The lump was in his throat again.
The first drops of the rain they’d been promising all day fell on the windscreen.
He turned on the wipers.
By the time he got to the motorway, it was raining heavily. As he filtered into the traffic there were flashes of lightening and claps of thunder. He turned on the radio to try and drain out the noise. He pushed his right foot down to the floor, bringing Binky up to her top speed. The music matched his mood. Rousing rock. He was going to fight this and he was going to win.
He steered Binky into the middle lane. The rain was now pouring over the windscreen like a waterfall. The wipers were going full speed, but he still couldn’t see all that well. As he overtook the slower cars and lorries he also had to put up with the spray and the buffeting from the side wind as he drove out of their shelter.
He would have to be careful as he crossed the Hamble Bridge. Binky was quite light and could easily be blown off course. He lifted his foot slightly off the accelerator. Best not to go too fast in this.

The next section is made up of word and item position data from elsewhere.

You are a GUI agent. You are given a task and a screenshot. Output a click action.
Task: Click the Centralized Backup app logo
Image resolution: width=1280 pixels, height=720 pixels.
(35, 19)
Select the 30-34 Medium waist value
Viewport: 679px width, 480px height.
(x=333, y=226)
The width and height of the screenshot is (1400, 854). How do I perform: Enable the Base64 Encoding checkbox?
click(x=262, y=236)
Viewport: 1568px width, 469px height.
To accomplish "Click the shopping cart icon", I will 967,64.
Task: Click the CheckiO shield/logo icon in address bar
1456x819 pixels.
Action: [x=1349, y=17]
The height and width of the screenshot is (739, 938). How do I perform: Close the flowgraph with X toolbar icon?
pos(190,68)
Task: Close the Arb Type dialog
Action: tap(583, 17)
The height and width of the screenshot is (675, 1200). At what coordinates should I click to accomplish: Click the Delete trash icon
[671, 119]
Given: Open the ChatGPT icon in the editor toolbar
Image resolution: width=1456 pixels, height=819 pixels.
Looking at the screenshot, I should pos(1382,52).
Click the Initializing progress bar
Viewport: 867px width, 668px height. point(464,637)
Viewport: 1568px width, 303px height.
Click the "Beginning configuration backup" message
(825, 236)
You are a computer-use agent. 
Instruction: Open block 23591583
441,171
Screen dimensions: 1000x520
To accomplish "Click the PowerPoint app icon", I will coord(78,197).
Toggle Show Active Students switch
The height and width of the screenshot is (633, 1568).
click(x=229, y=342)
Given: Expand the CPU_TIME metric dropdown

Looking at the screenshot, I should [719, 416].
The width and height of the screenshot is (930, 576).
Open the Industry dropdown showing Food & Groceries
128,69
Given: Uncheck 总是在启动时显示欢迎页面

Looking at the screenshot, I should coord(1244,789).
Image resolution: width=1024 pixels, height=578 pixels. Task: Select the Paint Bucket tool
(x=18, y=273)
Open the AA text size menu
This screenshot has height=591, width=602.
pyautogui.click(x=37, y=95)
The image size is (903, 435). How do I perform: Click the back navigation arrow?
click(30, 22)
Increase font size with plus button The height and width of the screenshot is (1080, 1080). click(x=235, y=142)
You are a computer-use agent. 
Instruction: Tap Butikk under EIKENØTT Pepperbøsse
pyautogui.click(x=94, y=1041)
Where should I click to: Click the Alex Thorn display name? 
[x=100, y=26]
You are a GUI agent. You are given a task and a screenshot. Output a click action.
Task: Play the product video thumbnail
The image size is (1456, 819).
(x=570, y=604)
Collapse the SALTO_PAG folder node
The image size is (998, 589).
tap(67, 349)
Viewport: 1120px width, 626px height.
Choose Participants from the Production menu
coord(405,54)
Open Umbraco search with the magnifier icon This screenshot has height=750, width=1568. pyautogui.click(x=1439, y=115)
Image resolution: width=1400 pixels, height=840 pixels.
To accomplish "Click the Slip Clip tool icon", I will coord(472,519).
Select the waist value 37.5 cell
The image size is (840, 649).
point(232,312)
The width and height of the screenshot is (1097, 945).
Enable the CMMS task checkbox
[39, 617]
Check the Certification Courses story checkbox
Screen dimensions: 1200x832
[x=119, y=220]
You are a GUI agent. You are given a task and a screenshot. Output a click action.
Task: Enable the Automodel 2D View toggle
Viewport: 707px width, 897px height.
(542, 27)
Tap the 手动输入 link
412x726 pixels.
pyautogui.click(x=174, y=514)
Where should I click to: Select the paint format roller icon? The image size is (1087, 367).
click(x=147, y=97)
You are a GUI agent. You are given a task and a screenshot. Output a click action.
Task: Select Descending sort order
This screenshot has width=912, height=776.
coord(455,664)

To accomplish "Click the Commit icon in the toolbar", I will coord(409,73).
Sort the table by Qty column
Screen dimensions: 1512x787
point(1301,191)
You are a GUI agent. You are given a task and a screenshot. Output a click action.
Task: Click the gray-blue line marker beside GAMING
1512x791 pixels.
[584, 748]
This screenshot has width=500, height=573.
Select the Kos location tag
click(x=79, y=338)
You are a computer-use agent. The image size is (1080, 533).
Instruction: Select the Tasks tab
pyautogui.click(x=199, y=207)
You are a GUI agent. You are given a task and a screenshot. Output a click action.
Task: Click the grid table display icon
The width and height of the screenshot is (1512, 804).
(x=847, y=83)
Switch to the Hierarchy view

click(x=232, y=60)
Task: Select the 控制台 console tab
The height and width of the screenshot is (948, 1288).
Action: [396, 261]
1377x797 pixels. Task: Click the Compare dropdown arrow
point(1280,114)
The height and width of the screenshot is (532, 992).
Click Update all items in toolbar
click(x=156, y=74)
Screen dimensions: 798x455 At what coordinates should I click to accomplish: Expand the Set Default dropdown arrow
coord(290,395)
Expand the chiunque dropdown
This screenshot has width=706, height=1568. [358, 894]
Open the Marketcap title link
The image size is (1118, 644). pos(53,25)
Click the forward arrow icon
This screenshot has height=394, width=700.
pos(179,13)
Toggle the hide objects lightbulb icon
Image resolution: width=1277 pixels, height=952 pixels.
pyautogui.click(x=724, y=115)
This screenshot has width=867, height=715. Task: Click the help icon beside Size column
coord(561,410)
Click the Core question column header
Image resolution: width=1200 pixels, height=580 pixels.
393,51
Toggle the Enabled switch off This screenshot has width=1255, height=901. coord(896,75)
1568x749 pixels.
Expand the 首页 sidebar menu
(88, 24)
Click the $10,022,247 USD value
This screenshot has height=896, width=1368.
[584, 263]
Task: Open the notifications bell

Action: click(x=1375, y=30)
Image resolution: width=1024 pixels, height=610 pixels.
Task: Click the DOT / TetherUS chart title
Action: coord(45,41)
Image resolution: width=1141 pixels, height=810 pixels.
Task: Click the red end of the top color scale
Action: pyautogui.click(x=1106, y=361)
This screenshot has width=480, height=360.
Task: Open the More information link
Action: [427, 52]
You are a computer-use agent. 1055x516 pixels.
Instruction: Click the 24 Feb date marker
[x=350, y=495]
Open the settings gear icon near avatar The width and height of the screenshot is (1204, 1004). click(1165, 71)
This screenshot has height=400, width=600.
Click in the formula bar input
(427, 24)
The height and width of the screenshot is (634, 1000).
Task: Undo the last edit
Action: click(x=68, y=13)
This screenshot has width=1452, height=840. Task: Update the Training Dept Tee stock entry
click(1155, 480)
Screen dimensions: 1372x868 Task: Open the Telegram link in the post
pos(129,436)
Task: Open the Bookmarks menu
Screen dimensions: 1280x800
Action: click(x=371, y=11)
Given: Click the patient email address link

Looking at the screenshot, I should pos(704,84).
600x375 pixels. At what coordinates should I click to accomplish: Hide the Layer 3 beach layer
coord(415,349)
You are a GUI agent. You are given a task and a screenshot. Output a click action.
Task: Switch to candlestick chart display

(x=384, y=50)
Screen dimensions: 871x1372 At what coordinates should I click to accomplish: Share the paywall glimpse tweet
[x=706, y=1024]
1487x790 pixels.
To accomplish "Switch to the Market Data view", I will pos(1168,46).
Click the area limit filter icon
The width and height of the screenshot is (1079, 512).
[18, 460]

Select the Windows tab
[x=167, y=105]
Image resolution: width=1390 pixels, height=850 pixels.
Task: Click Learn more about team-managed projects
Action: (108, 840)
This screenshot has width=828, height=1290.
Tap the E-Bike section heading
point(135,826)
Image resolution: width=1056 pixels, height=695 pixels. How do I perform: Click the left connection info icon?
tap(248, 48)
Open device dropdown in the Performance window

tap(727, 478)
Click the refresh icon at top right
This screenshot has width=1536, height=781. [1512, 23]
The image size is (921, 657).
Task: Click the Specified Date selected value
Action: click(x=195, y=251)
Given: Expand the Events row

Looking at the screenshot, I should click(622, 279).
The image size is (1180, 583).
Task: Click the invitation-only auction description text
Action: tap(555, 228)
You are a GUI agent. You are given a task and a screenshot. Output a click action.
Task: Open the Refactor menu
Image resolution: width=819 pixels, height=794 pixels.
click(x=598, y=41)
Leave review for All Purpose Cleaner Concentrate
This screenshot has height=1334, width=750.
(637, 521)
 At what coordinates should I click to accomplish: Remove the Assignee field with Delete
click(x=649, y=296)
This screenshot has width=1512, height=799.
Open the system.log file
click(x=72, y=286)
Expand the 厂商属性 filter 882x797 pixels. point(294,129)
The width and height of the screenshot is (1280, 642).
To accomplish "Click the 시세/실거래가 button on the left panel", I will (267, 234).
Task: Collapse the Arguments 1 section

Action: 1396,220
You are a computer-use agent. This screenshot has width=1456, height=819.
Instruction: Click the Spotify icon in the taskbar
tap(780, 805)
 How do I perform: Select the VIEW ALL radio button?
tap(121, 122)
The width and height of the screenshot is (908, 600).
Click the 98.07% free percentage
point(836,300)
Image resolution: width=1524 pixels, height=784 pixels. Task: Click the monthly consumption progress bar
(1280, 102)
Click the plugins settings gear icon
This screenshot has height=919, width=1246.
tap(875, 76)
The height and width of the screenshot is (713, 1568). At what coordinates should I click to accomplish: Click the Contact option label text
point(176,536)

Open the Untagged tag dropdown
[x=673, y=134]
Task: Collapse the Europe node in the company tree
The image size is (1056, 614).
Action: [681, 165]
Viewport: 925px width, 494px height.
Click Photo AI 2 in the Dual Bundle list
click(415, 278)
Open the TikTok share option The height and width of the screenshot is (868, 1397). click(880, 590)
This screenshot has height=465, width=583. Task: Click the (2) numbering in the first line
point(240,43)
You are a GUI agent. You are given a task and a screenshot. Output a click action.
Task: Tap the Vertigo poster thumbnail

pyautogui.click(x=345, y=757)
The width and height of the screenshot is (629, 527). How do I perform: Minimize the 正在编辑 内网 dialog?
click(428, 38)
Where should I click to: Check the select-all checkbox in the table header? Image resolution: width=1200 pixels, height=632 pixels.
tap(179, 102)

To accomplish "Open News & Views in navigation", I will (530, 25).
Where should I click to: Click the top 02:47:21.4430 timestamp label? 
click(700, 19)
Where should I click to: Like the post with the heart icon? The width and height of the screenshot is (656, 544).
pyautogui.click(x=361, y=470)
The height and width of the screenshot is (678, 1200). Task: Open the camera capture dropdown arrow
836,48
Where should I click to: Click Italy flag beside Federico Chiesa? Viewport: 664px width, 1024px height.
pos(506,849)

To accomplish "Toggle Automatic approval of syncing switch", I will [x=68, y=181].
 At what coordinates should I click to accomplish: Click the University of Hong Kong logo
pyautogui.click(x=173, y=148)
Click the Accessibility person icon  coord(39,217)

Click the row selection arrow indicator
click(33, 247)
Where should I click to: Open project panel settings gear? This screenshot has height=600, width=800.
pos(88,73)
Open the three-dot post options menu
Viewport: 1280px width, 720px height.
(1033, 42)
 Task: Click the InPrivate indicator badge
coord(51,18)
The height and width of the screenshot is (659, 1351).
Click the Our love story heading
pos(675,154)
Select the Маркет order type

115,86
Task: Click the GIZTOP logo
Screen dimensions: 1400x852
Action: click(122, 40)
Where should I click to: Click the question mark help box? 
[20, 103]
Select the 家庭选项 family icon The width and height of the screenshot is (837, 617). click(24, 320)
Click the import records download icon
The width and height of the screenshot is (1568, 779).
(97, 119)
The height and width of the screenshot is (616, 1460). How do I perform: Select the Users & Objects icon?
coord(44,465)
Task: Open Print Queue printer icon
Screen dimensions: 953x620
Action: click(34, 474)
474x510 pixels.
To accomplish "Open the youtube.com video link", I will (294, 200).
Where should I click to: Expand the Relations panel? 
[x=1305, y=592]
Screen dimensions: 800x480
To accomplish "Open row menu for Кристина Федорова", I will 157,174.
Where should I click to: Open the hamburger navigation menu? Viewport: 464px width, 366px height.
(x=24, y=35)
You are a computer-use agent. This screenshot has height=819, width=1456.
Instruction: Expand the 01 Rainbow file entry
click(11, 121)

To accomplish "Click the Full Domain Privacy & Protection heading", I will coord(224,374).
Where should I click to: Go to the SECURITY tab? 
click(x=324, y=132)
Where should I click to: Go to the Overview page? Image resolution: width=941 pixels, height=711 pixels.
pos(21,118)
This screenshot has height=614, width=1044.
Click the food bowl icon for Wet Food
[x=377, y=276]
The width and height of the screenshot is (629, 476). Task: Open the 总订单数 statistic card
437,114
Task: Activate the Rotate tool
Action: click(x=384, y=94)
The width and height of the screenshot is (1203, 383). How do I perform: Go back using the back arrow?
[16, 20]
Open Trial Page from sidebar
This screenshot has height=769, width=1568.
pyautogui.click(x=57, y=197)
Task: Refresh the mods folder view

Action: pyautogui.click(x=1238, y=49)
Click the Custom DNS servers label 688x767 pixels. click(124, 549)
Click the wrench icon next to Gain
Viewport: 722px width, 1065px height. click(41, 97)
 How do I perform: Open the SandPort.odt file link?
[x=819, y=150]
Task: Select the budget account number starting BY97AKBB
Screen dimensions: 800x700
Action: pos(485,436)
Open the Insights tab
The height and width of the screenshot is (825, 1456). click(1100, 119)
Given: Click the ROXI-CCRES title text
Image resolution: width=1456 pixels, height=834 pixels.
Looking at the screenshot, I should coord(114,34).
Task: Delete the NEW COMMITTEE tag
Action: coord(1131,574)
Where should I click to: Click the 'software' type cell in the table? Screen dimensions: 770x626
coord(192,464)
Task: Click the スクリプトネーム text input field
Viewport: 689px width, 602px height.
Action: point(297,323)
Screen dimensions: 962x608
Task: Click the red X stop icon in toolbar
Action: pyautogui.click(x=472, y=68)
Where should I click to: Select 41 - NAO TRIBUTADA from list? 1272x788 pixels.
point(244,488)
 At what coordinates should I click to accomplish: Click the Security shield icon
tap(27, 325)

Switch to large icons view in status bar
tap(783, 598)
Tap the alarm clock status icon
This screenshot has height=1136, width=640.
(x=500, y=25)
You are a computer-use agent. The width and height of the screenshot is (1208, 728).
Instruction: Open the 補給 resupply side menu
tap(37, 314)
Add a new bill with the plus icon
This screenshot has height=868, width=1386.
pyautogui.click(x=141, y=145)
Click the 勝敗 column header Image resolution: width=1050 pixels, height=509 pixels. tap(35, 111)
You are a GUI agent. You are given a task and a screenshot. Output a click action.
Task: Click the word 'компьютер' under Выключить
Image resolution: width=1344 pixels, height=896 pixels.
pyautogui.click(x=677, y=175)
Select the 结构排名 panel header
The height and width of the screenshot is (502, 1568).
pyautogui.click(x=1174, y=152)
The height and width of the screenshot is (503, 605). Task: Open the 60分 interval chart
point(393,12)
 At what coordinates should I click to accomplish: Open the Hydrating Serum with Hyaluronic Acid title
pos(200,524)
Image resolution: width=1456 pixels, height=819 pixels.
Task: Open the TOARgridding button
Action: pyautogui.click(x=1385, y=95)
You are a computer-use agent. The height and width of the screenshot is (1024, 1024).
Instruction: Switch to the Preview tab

He noticed the grey car first of all in his side-view mirror. A Saab, he thought. What was the idiot doing? He was going to hit him. He quickly looked in his rear-view mirror. No, he couldn’t get in to the third lane. Chances were, even if he did, the Saab would still smash into him.
It was going to happen. There was nothing he could do.
Don’t try to straighten up if he makes you skid, he thought to himself. Steer into the skid.
He tried to relax his grip on the steering wheel. But not altogether – at least it was something to hang on to.
There was a thud.
He felt Binky begin to spin. She seemed to be going in slow motion. They were going towards the parapet of the bridge across the Hamble. Would they hit another car? If they hit the bridge would it hold?
He felt the car slap into the bridge and then he heard the stone begin to crumble. For a few seconds, he was up in the air, looking at the blue Ford Fiesta falling towards the river.
Was the tide in or out? Which would be better? If the water was deep, the fall might not do so much damage. The water would cushion it. But then, he might not be able to get out. If the tide was out, the water would be so shallow that the car would hit the river bed and both of them would be smashed to pieces.
Why was he up here looking down? Where was his body, actually?
In the car. Then he was in the car and it was plunging through the green-grey water. It seemed an age before it hit the riverbed, but hit it it did. With a silent thud which shook every bone in his body and made his teeth clench.
He sat still for a moment. Think. What to do? There was no water in her yet. But he must get out and that would mean getting wet and swimming up through the water.
He wriggled out of his denim jacket. That would get too wet and weigh him down. It wasn’t easy get it off, what with the air bag and the seat belt.
He could hear the water glugging into the car.
He’s better get out quick.
He tried to open the door. It wouldn’t budge. He would have to try the window. He leant forward towards the glove compartment. The biggest, heaviest thing in there was the handbook. He tried to smash first the windscreen than the side window with it. Neither would give.
The water was coming into the car faster and faster now.
He remembered what they’d learnt about saving lives in his swimming lessons. He used the old shirt he kept as a rag in the van to make a sort of inflatable. This might help.
The water was up to his chin now. He still couldn’t get the door or the window open. He used his air-filled shirt for breathing. But it was no good. That was getting wet as well. He held his breath for as long as he could. Then there was nothing for it but to let the water into his mouth, into his nostrils, into his lungs.
He thought he was going to burst. It was really painful for a few seconds.
Then he felt sort of peaceful. It didn’t hurt to breathe any more. The water looked beautiful. He felt warm and cosy, sleepy almost.
A bright light hit the water. Tom watched fascinated as it spread through the grey-green murk until that gradually turned to light as well. Tom felt as if he was drifting towards it, though he could still feel the seat of the car holding him and the airbag pressing on his chest. How could he breathe, though? The water filled the whole car and it had been like that for several minutes already. Just how long could you live without oxygen?
The light became so bright he could see nothing else.
They must be coming to get me, he thought. I’ll be out of here soon.
“Not yet, sunshine,” he heard a voice saying. “Don’t look at it.”
Strong arms grabbed him and pulled him away from the light. Then it all went black and he felt as if he was tumbling.